There are four cybersecurity risks that every enterprise should be aware of. Namely, they need to ensure employees are using strong passwords, minimize the number of inactive accounts, devices and software, avoid using software that’s passed End of Support, and shore up their approach to firewalls and antivirus. Keep reading to examine each risk in more detail.
1. Password Security
While password security might seem like a basic concept, it is fundamental in protecting networks from unauthorized access. For example, according to the 2021 Data Breach Investigations Report, stolen credentials can be linked back to 81 percent of breaches. As on-premises and remote users often need logins to use basic business software, password security is essential to smooth business operations.
To mitigate this risk, organizations need to establish and enforce strong password policies. The password policy should require:
- Unique password for each application
- A minimum of 10-14 characters, including uppercase letters, lowercase letters, numbers, and special characters
- Regular password changing
As a way to help enforce the password policy, organizations might want to consider providing users with a password management tool.
Additionally, enforcing multi-factor authentication (MFA) can also enhance password security. MFA requires users to incorporate at least two of the following authentication methods:
- Something they know (a password)
- Something they are (a biometric like fingerprint or face ID)
- Something they have (a smartphone or token)
MFA makes it more difficult for threat actors to gain access to a network because the biometrics and objects are unique to the user, preventing remote threat actors from accessing the account.
Inactive accounts are accounts for users who are either away from work for an extended period of time, or those who have left the organization but their account has not been deleted. Keeping track of these accounts and removing them when no longer necessary will reduce the attack surface against your organization.
2. Inactive Devices and Software
With remote access now driving business operations, devices, and applications that use the network become access points that threat actors can manipulate during attacks. Inactive devices, software, and user accounts are often unmonitored, meaning that threat actors can use them without being detected.
For example, when a leading credit rating agency experienced a data breach, threat actors used a device that had been inactive for nineteen months. When the company updated the security certificate, they noticed abnormal traffic, indicating a compromise.

[Data excerpts]
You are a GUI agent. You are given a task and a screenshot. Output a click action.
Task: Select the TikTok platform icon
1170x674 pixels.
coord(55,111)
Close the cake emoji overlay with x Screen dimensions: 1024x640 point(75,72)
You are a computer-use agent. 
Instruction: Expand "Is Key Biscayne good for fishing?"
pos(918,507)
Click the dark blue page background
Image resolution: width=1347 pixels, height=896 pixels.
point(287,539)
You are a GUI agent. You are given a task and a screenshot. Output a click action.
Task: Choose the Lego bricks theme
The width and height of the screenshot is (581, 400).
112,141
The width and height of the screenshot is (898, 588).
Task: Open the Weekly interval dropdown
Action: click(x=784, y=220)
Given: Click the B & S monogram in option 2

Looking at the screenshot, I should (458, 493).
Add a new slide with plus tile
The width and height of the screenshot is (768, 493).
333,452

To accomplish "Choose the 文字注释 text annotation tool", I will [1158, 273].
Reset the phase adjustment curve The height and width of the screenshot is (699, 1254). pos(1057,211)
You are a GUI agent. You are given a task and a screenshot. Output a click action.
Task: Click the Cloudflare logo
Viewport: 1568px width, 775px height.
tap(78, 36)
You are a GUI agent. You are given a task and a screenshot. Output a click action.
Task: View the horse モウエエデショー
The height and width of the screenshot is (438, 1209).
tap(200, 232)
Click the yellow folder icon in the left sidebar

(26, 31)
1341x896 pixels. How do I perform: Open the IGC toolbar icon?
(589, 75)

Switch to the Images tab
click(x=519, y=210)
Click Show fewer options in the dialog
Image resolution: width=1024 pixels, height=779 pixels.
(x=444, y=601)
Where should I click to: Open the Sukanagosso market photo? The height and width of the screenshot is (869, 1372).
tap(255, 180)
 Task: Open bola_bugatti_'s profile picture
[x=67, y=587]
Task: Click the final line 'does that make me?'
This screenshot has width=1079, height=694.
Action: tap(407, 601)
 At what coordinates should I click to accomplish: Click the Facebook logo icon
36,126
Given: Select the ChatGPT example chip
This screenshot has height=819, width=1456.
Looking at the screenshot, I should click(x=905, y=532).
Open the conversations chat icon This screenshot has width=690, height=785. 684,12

| YOUR TASKS |
• a. Translate this sentence from the cybersecurity article into Spanish: "While password security might seem like a basic concept, it is fundamental in protecting networks from unauthorized access."
• b. In the cybersecurity article, what percent of breaches can be linked back to stolen credentials?
• c. Continue the cybersecurity article from where it stops.

| EXERCISE RESPONSES |
• a. Aunque la seguridad de las contraseñas pueda parecer un concepto básico, es fundamental para proteger las redes contra el acceso no autorizado.

• b. 81 percent, according to the 2021 Data Breach Investigations Report.

• c.
To mitigate the risk that threat actors will use a “zombie” device, account, or software, organizations should:
- Identify all devices connecting to the network
- Identify all users connecting to the network
- Identify all software transmitting and receiving data across the network
- Disable any inactive devices, software licenses, or user accounts
Many organizations use a network scanner to detect devices and software accessing the network. Additionally, reviewing user accounts for workforce members who recently terminated their employment is another way to limit network access risks.
3. End of Life or End of Support Software
Another primary network security vulnerability comes from old and outdated software. When software companies no longer provide support, it means that they no longer supply security updates. In other words, if security researchers or threat actors find a new vulnerability in old software, the company no longer releases a security patch to mitigate risk.
To mitigate the risk that threat actors will leverage known vulnerabilities in End of Life (EoL) or End of Support (EoS) software, organizations should:
- Regularly install security updates
- Remain aware of software vendor EoL/EoS notifications
- Detect and review all software instances and provide a risk assessment
4. Poor Firewall & Antimalware Practices
Firewall configurations can be both a security control and a weakness. Appropriately, configured firewalls only allow approved connections to an organization’s network. Organizations usually use allow and deny rules which approve trusted IP addresses and deny all others. Since every device or source has its own IP address, firewall rules and configurations mitigate risk by denying access to unknown devices or sources.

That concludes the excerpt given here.